New flexible working rules have been undermined by conflicting advice from Acas, leading to uncertainty for UK businesses. Employers are grappling with contradictory guidance on handling flexible working requests.

  • New flexible working rights came into effect on 6 April 2024.
  • Acas, the advisory body, has issued conflicting guidance regarding the requirement for employers to suggest alternatives to rejected flexible working requests.
  • One Acas resource states employers 'must' suggest alternatives, while another says they 'may' do so, creating confusion.
  • The new rules remove the 26-week qualifying period for employees to request flexible working from day one.
  • Employers now have two months, down from three, to respond to requests and must consult with employees before rejection.

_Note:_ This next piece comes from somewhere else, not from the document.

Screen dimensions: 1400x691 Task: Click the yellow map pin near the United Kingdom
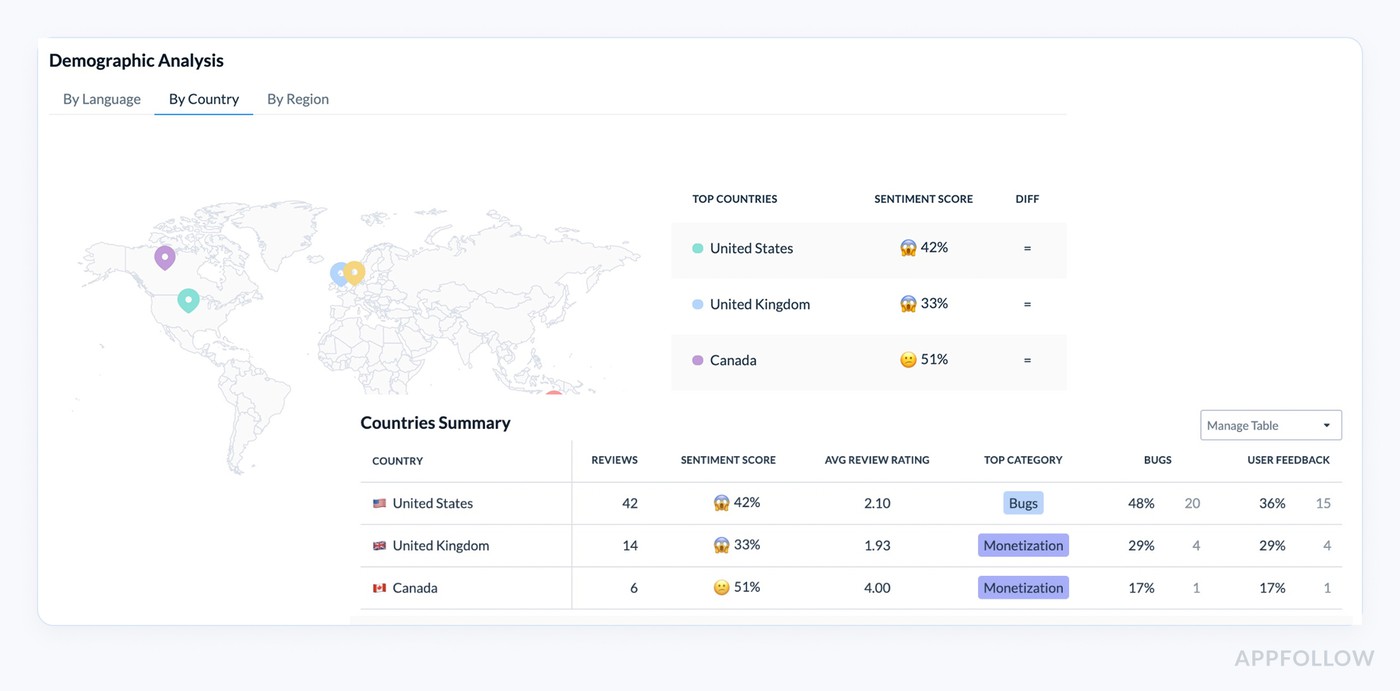coord(355,271)
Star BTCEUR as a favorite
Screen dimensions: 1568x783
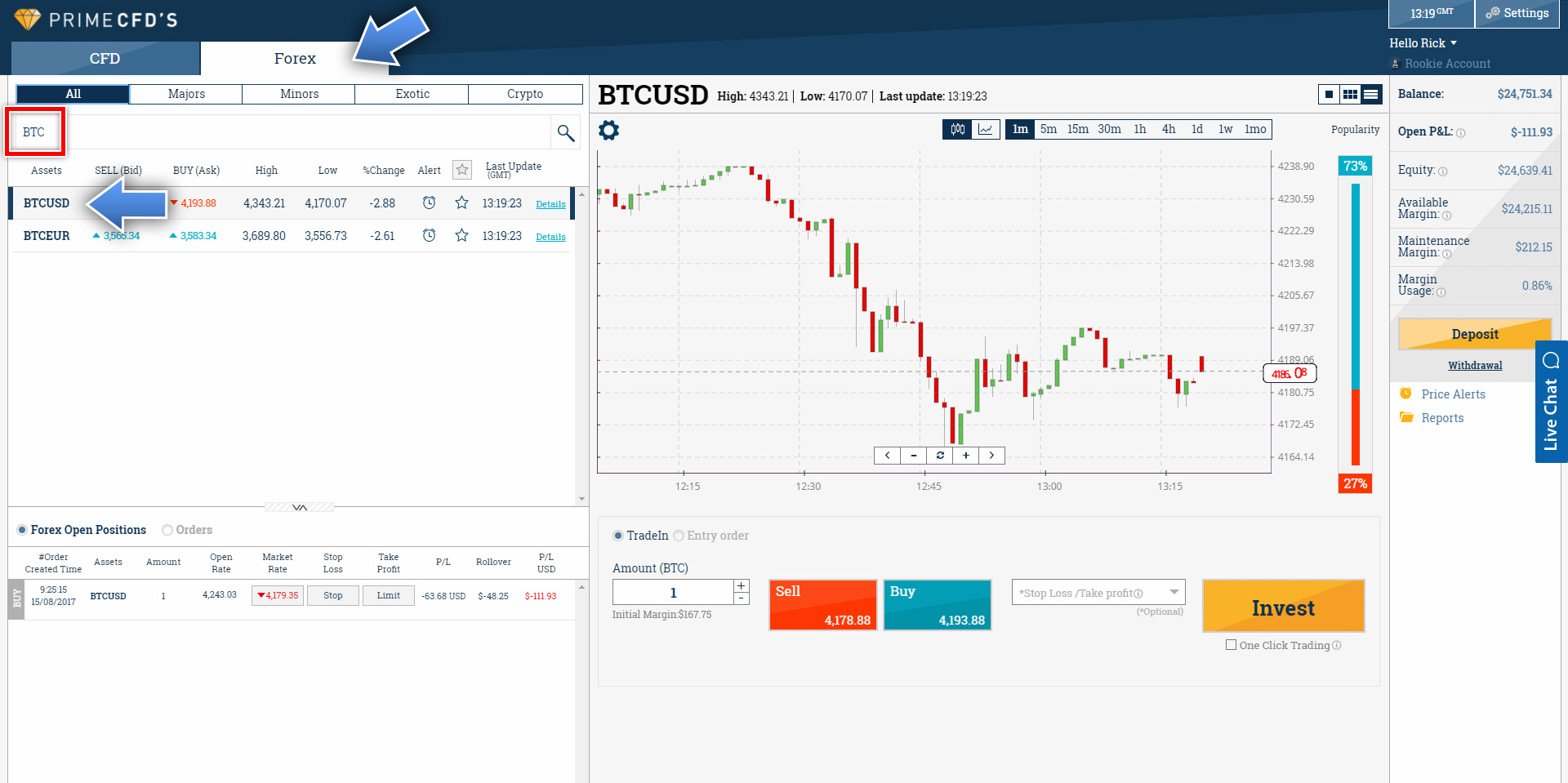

The introduction of new flexible working rights in the UK has thrown a spanner into the works for many employers, as contradictory guidance from Acas sparks confusion over their obligations. The advisory body's conflicting advice on proposing alternative arrangements when rejecting flexible working requests has left businesses scrambling to get it right – and avoid potential legal pitfalls.

According to Acas's own guidance, there are two different stances on this issue: one that says employers 'must' suggest alternatives if a request is turned down, and another that states they 'may' do so. This discrepancy has created significant uncertainty for businesses attempting to comply with the updated legislation, potentially exposing them to legal challenges if they misinterpret their duties.

The new legislation, which came into effect on 6 April, grants employees the right to request flexible working from their first day of employment – ending the previous 26-week qualifying period. Employers now also have a reduced timeframe of two months to respond to such requests, and are legally obliged to consult with an employee before rejecting their application.

These changes were intended to empower employees and promote a more adaptable working environment across the UK. However, the conflicting advice from a key regulatory body risks undermining these objectives by creating ambiguity for employers who want to get it right but are unsure of the precise steps required of them. This lack of clarity could lead to inconsistent application of the new rights – potentially disadvantaging some employees and adding to administrative burdens for businesses.

The situation highlights the importance of clear and consistent communication from official bodies when significant employment law changes are introduced. Businesses, particularly SMEs that may not have dedicated HR departments, rely heavily on such guidance to ensure compliance and avoid potential disputes.

Why this matters: Clear guidance on employment law is crucial for both businesses and employees. This confusion could lead to unfair rejections of flexible working requests or unnecessary legal disputes.

What this means for you: What this means for you: If you are an employee considering a flexible working request, be aware that employers may be navigating conflicting advice. If you are an employer, seek clarification to ensure your processes comply with the latest regulations.